Trained Immunity Affecting Dendritic Cell Differentiation and Function in Rheumatoid Arthritis

Rheumatoid arthritis affects ∼0.5-1% of the adult population and results in joint inflammation, chronic pain, and many systemic comorbidities. Immune and inflammatory tissue damage is the main pathogenic mechanism in rheumatoid arthritis, and involves the hyperactivation of both innate and adaptive immune systems. Trained immunity has become well established as an important feature of the innate immune system that allows the host to mount functionally altered immune responses based on their previous history of immune exposures, independently of the classical adaptive immunological memory. However, the role of trained immunity in systemic autoimmune and inflammatory disorders remains poorly understood. In the current work, we demonstrate that emergency myelopoiesis is induced in chronic rheumatoid arthritis in murine models and acts not only to enhance innate immune cell numbers but also to produce functionally altered innate immune cells.

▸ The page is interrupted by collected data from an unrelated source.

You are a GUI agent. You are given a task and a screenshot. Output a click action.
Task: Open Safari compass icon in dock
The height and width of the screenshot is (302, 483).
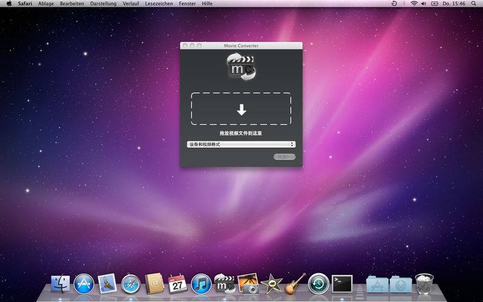point(131,284)
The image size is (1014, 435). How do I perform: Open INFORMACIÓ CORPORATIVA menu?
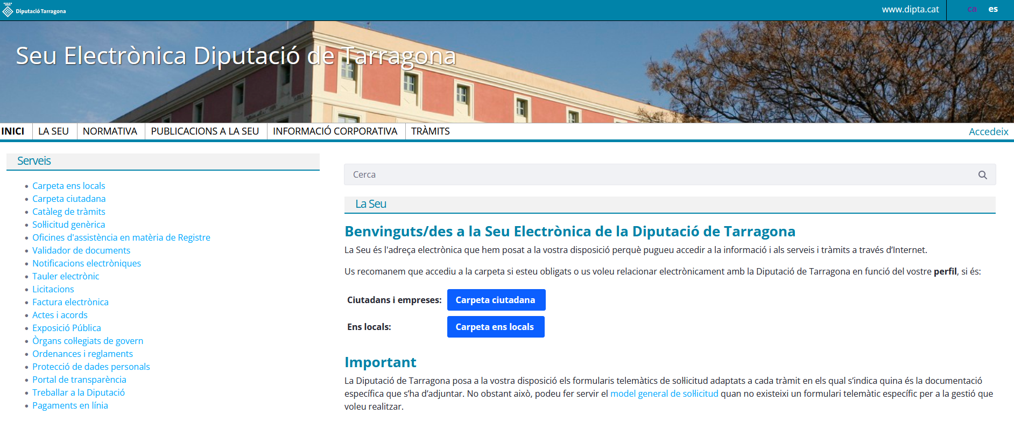(335, 131)
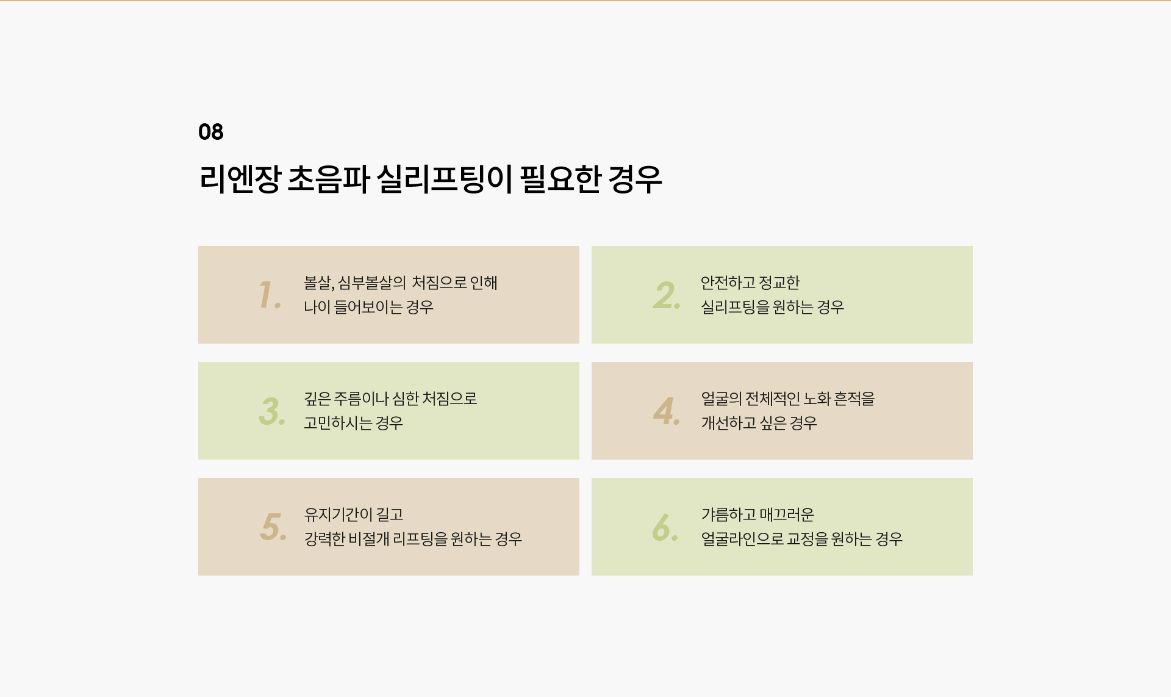This screenshot has width=1171, height=697.
Task: Click the heading 리엔장 초음파 실리프팅이 필요한 경우
Action: (430, 179)
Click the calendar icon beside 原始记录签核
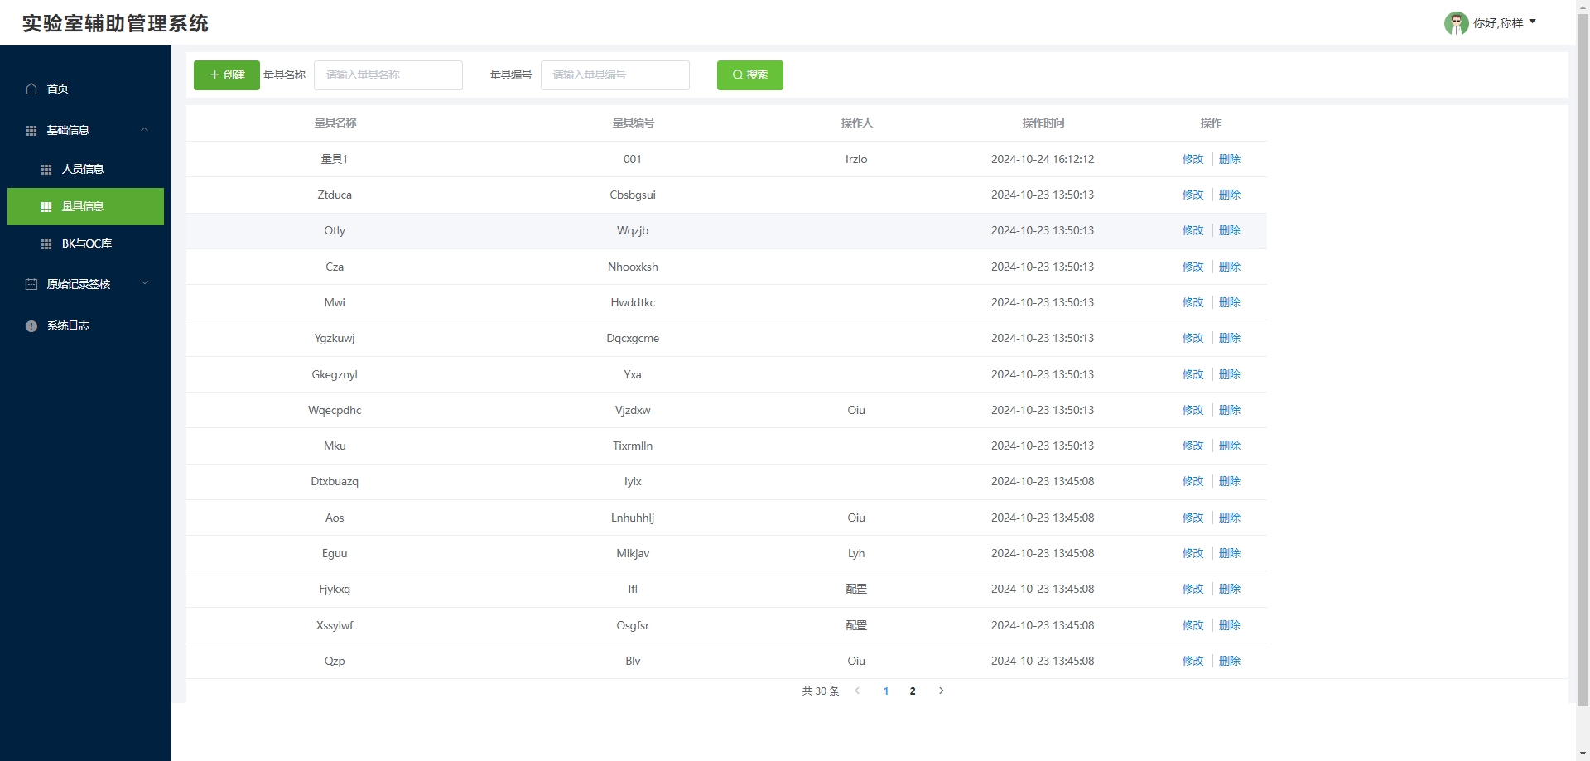This screenshot has height=761, width=1590. (31, 284)
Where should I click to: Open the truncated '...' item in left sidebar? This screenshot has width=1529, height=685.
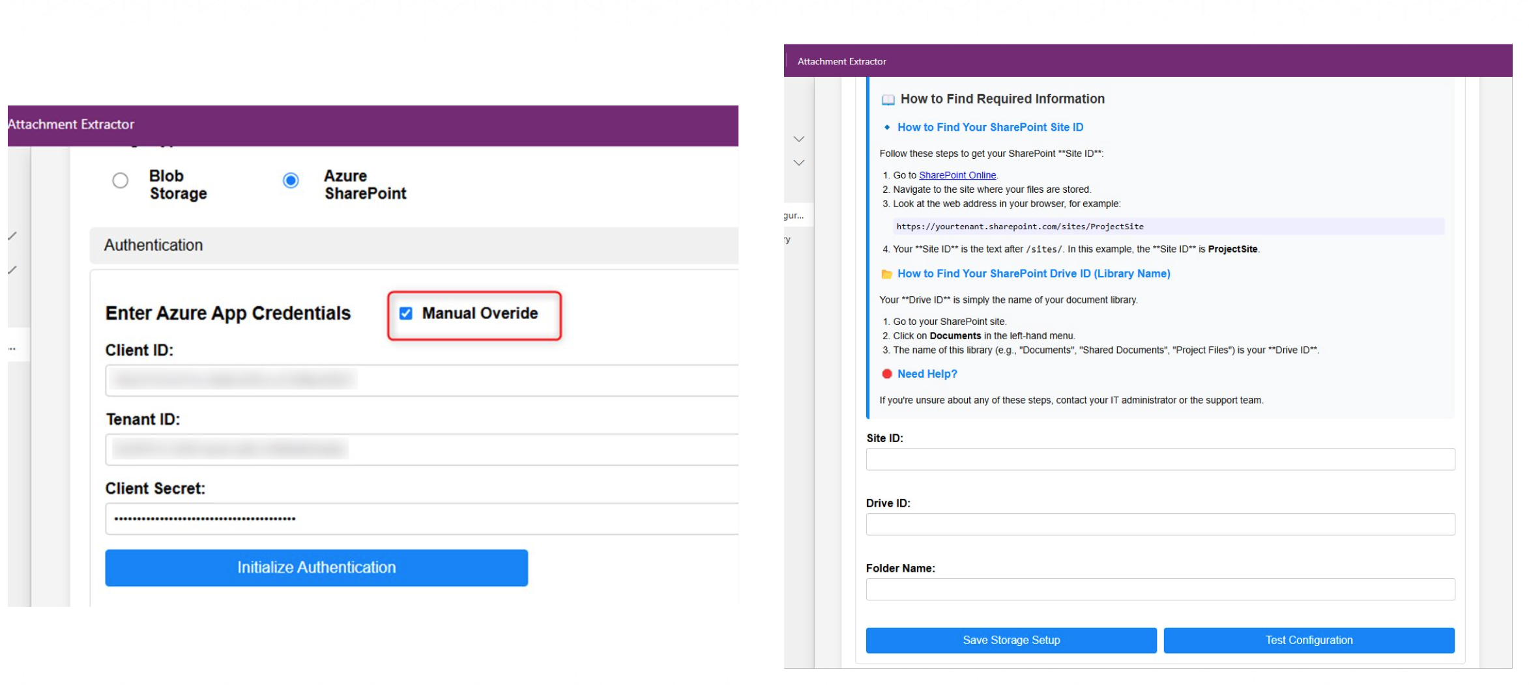(x=12, y=349)
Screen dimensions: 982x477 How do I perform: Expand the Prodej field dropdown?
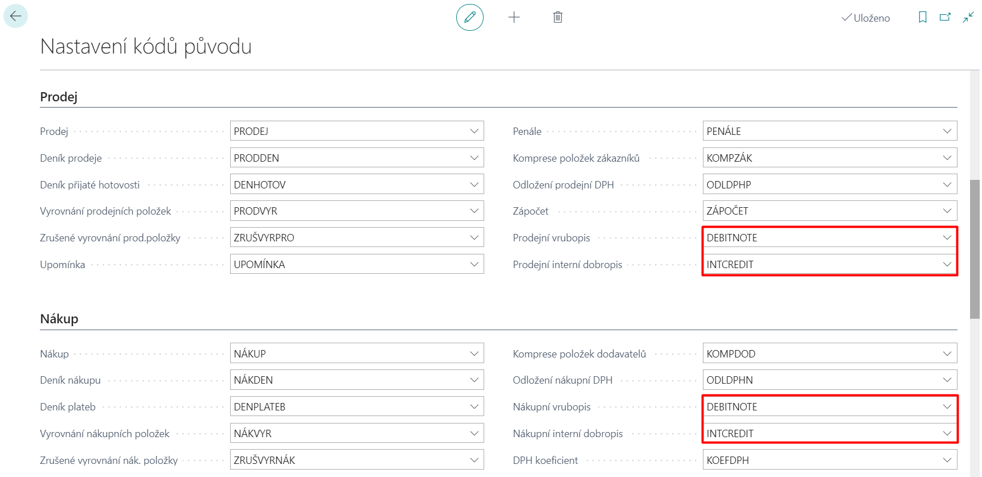click(x=474, y=131)

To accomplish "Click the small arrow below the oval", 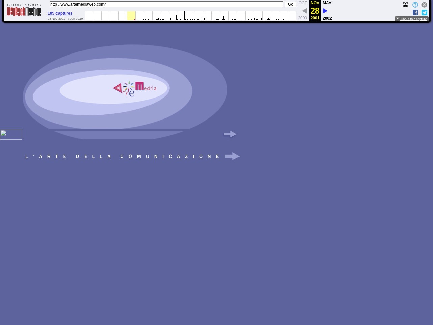I will coord(230,134).
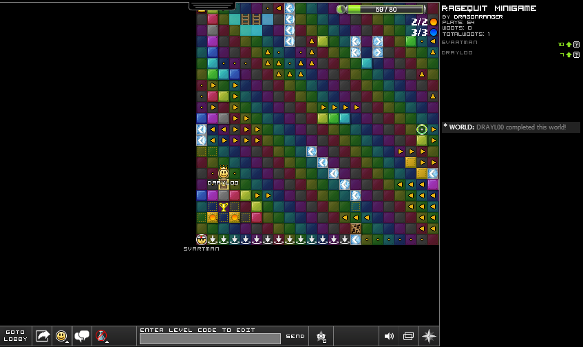Screen dimensions: 583x347
Task: Click the compass star icon
Action: [x=429, y=336]
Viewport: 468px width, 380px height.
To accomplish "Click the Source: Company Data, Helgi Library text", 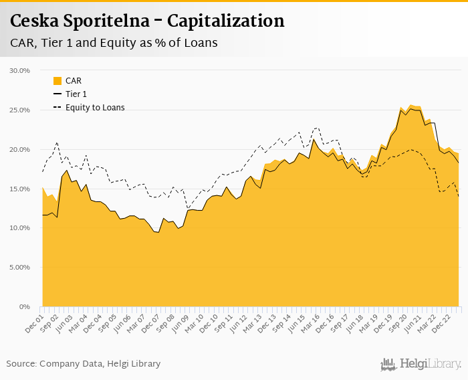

Such effects are cell-intrinsic to hematopoietic stem and progenitor cells (HSPCs) and persist independently of the inflammatory disease milieu. Importantly, these trained immunity mechanisms impact not only macrophages but also dendritic cells, which are the major antigen presenting cells that bridge the innate and adaptive immune responses. ‘Trained’ dendritic cells show changes in global gene expression profiles, and significantly altered responses to recall immune stimulation and capacity for T cell activation. This study therefore represents the first demonstration of ‘dendritic cell trained immunity’ in rheumatoid arthritis.